- Exercise instructions
Reproduce verbatim only the lines from the one containing "Open the ByLayer color dropdown" through the last line below, both included.

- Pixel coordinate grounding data
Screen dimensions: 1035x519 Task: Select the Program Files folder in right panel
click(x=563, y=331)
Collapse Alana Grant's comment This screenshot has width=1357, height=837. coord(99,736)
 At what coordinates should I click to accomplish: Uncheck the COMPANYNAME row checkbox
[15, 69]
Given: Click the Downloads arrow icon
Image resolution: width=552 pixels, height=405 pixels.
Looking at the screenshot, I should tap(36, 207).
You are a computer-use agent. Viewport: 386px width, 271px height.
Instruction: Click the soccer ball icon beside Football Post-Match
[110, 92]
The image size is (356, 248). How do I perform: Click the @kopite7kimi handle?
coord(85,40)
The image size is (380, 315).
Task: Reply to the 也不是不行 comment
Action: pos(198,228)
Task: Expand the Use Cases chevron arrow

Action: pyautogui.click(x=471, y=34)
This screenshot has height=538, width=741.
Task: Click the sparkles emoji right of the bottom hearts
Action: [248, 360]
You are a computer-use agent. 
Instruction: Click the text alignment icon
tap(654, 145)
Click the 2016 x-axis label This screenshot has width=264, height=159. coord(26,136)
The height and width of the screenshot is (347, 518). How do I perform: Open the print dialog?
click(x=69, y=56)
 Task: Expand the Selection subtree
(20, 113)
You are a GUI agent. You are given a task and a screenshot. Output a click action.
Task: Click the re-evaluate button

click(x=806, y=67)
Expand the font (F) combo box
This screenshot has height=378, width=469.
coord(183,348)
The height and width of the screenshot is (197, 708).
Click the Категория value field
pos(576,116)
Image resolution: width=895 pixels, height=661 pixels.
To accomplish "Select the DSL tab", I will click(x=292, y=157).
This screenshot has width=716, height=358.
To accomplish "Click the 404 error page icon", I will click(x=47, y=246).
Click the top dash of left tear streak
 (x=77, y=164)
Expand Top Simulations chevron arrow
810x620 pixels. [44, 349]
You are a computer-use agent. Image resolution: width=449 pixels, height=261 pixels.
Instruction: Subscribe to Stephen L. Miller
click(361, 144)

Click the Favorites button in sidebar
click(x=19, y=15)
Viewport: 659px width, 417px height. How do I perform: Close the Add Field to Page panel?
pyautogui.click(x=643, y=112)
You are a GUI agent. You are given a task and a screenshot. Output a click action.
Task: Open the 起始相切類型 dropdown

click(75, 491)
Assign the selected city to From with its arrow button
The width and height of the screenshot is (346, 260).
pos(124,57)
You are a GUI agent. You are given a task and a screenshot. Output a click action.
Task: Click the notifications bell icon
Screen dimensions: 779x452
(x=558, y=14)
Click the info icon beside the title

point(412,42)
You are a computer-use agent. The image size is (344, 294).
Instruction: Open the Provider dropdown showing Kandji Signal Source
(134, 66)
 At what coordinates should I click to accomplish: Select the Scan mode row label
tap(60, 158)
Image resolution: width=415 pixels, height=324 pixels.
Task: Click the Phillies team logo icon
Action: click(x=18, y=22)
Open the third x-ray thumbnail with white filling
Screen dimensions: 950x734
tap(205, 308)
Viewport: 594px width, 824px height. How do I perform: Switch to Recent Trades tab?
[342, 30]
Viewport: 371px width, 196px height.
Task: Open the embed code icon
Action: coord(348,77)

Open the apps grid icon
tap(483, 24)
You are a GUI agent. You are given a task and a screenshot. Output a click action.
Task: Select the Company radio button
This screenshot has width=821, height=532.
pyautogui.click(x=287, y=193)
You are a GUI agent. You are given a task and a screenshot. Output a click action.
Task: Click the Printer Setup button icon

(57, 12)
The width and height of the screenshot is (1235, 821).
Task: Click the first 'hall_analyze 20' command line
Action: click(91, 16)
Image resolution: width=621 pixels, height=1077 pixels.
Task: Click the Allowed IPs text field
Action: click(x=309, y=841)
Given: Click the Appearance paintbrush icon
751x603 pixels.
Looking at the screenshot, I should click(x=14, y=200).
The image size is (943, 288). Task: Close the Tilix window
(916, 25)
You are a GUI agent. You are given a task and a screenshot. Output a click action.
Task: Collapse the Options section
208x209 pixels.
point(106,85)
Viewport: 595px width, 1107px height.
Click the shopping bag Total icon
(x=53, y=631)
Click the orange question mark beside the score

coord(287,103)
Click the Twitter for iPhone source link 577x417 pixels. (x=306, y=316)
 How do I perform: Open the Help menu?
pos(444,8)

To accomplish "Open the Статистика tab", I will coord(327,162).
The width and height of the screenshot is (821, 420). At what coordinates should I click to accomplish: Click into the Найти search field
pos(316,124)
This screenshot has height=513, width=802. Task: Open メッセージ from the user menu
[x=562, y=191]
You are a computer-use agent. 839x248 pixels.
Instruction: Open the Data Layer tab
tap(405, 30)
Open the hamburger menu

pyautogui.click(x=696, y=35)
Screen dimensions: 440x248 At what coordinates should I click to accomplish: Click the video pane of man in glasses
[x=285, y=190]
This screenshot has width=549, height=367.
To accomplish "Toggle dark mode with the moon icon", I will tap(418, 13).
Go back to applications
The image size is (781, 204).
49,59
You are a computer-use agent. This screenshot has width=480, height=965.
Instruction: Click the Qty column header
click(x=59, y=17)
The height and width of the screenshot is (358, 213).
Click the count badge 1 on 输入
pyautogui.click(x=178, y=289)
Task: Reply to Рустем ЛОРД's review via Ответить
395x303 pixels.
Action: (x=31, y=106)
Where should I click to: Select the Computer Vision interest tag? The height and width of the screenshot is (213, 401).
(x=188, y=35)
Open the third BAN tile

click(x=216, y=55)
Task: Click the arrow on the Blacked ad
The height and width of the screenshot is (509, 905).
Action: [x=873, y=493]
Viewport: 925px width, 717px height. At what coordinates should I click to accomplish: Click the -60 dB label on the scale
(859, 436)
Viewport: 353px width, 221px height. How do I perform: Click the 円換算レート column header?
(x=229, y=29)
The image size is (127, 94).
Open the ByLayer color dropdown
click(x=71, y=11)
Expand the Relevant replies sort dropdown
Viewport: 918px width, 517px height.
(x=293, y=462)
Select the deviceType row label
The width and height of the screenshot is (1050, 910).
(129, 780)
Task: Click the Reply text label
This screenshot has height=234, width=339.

- Solution for this exercise
Open the ByLayer color dropdown
click(x=71, y=11)
Expand the Relevant replies sort dropdown
Viewport: 918px width, 517px height.
(x=293, y=462)
Select the deviceType row label
The width and height of the screenshot is (1050, 910).
(129, 780)
Task: Click the Reply text label
This screenshot has height=234, width=339.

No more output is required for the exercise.